Key Characteristics of Algorithms' Dynamics Beyond Accuracy - Evaluation Tests (v2)
conducted for the paper: What do anomaly scores actually mean? Key characteristics of algorithms' dynamics beyond accuracy by F. Iglesias, H. O. Marques, A. Zimek, T. Zseby
Context and methodology
Anomaly detection is intrinsic to a large number of data analysis applications today. Most of the algorithms used assign an outlierness score to each instance prior to establishing anomalies in a binary form. The experiments in this repository study how different algorithms generate different dynamics in the outlierness scores and react in very different ways to possible model perturbations that affect data.
The study elaborated in the referred paper presents new indices and coefficients to assess the dynamics and explores the responses of the algorithms as a function of variations in these indices, revealing key aspects of the interdependence between algorithms, data geometries and the ability to discriminate anomalies. Therefeore, this repository reproduces the conducted experiments, which study eight algorithms (ABOD, HBOS, iForest, K-NN, LOF, OCSVM, SDO and GLOSH), submitted to seven perturbations related to: cardinality, dimensionality, outlier proportion, inlier-outlier density ratio, density layers, clusters and local outliers, and collects behavioural profiles with eleven measurements (Adjusted Average Precission, ROC-AUC, Perini's Confidence [1], Perini's Stability [2], S-curves, Discriminant Power, Robust Coefficients of Variations for Inliers and Outliers, Coherence, Bias and Robustness) under two types of normalization: linear and Gaussian, the latter aiming to standardize the outlierness scores issued by different algorithms [3].
This repository is framed within the research on the following domains: algorithm evaluation, outlier detection, anomaly detection, unsupervised learning, machine learning, data mining, data analysis. Datasets and algorithms can be used for experiment replication and for further evaluation and comparison.
References
[1] Perini, L., Vercruyssen, V., Davis, J.: Quantifying the confidence of anomaly detectors in their example-wise predictions. In: The European Conference on Machine Learning and Principles and Practice of Knowledge Discovery in Databases. Springer Verlag (2020).
[2] Perini, L., Galvin, C., Vercruyssen, V.: A Ranking Stability Measure for Quantifying the Robustness of Anomaly Detection Methods. In: 2nd Workshop on Evaluation and Experimental Design in Data Mining and Machine Learning @ ECML/PKDD (2020).

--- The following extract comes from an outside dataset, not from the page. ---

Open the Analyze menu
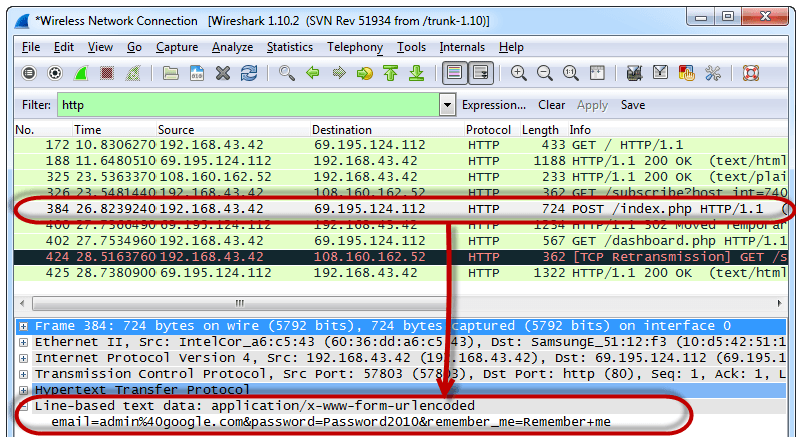Screen dimensions: 799x437 tap(232, 47)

[3] Kriegel, H.-P., Kröger, P., Schubert, E., Zimek, A.: Interpreting and unifying outlier scores. In: Proceedings of the 2011 SIAM International Conference on Data Mining (SDM), pp. 13–24 (2011)
Technical details
Experiments are tested Python 3.9.6. Provided scripts generate all synthetic data and results. We keep them in the repo for the sake of comparability and replicability ("outputs.zip" file). The file and folder structure is as follows:
"compare_scores_group.py" is a Python script to extract new dynamic indices proposed in the paper.
"generate_data.py" is a Python script to generate datasets used for evaluation.

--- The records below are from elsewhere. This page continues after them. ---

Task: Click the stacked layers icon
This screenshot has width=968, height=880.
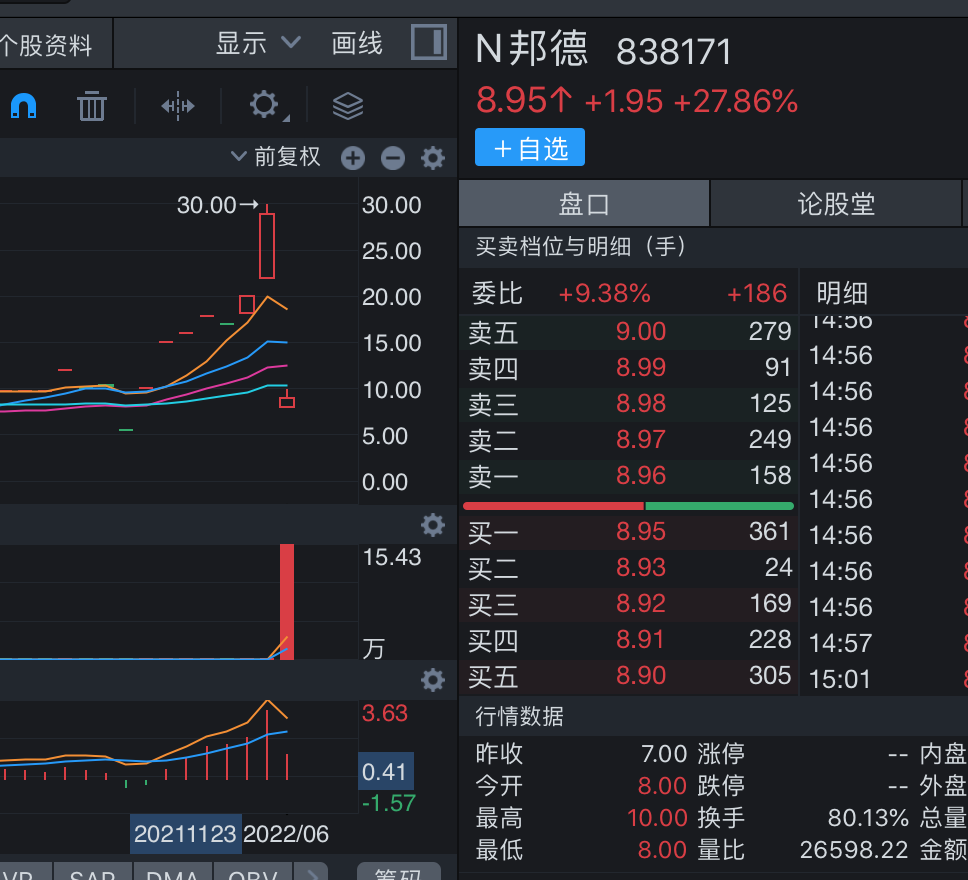Action: click(347, 105)
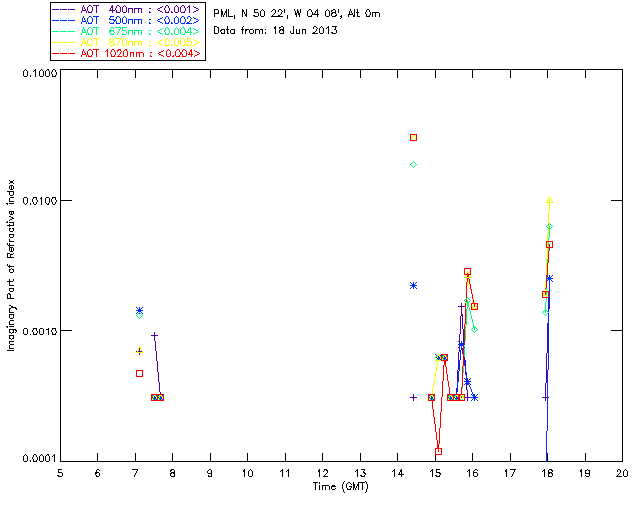Select the yellow triangle marker at 18 hours
Image resolution: width=640 pixels, height=512 pixels.
click(x=549, y=200)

"latex_table.py" is a Python script to show results in a latex-table format.
"merge_indices.py" is a Python script to merge accuracy and dynamic indices in the same table-structured summary.

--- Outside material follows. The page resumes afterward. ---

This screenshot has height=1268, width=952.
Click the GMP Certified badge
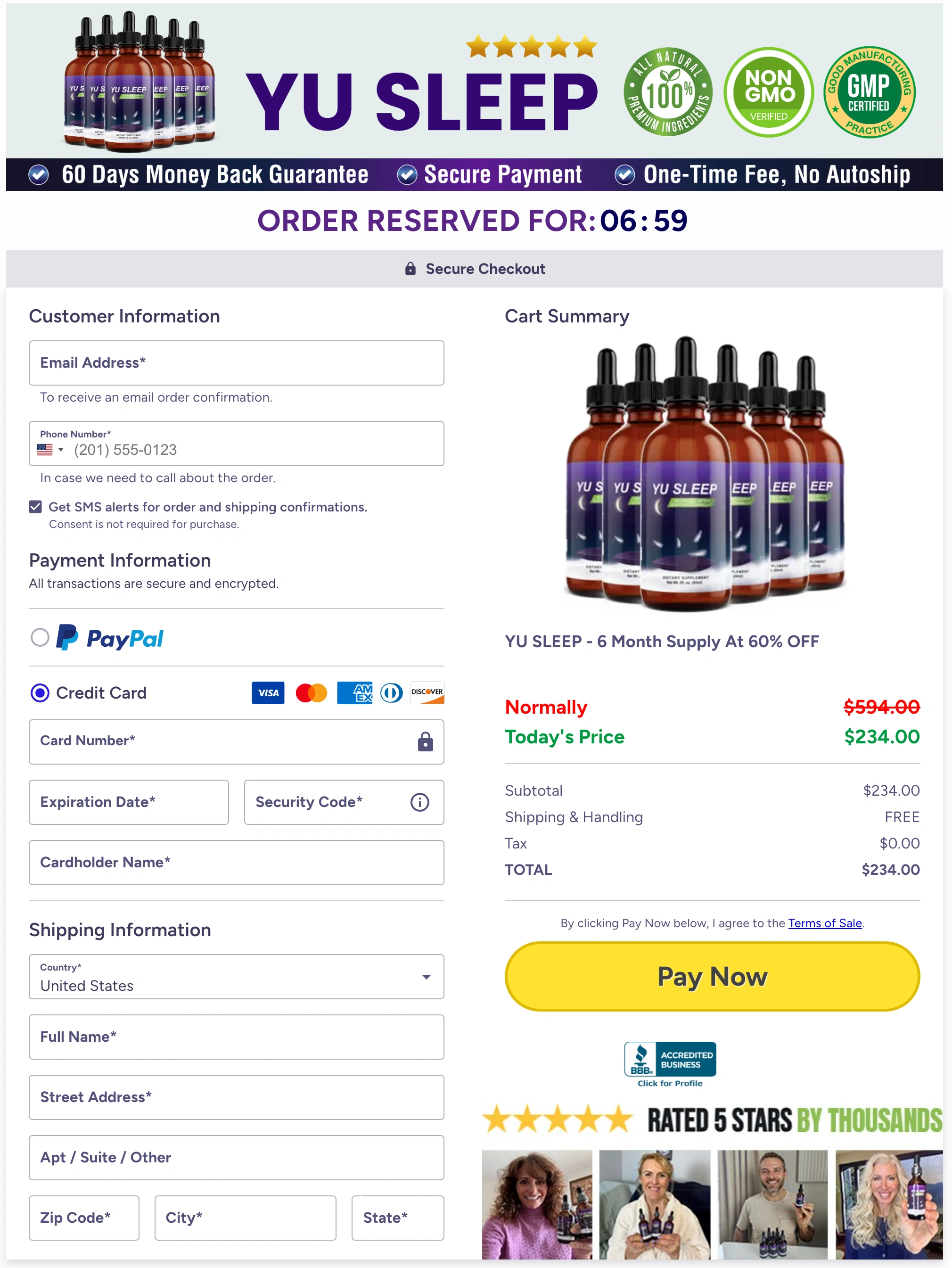[x=869, y=92]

"metric_corr.py" is a Python script to calculate correlation estimations between indices.
"outdet.py" is a Python script that runs outlier detection with different algorithms on diverse datasets.
"perini_tests.py" is a Python script to run Perini's confidence and stability on all datasets and algorithms' performances.
"scatterplots.py" is a Python script that generates scatter plots for comparing accuracy and dynamic performances.
"README.md" provides explanations and step by step instructions for replication.
"requirements.txt" contains references to required Python libraries and versions.
"outputs.zip" contains all result tables, plots and synthetic data generated with the scripts.
[data/real_data] contain CSV versions of the Wilt, Shuttle, Waveform and Cardiotocography datasets (inherited and adapted from the LMU repository)
License
The CC-BY license applies to all data generated with the "generated_data.py" script. All distributed code is under the GNU GPL license. For the "ExCeeD.py" and "stability.py" scripts, please consult and refer to the original sources provided above.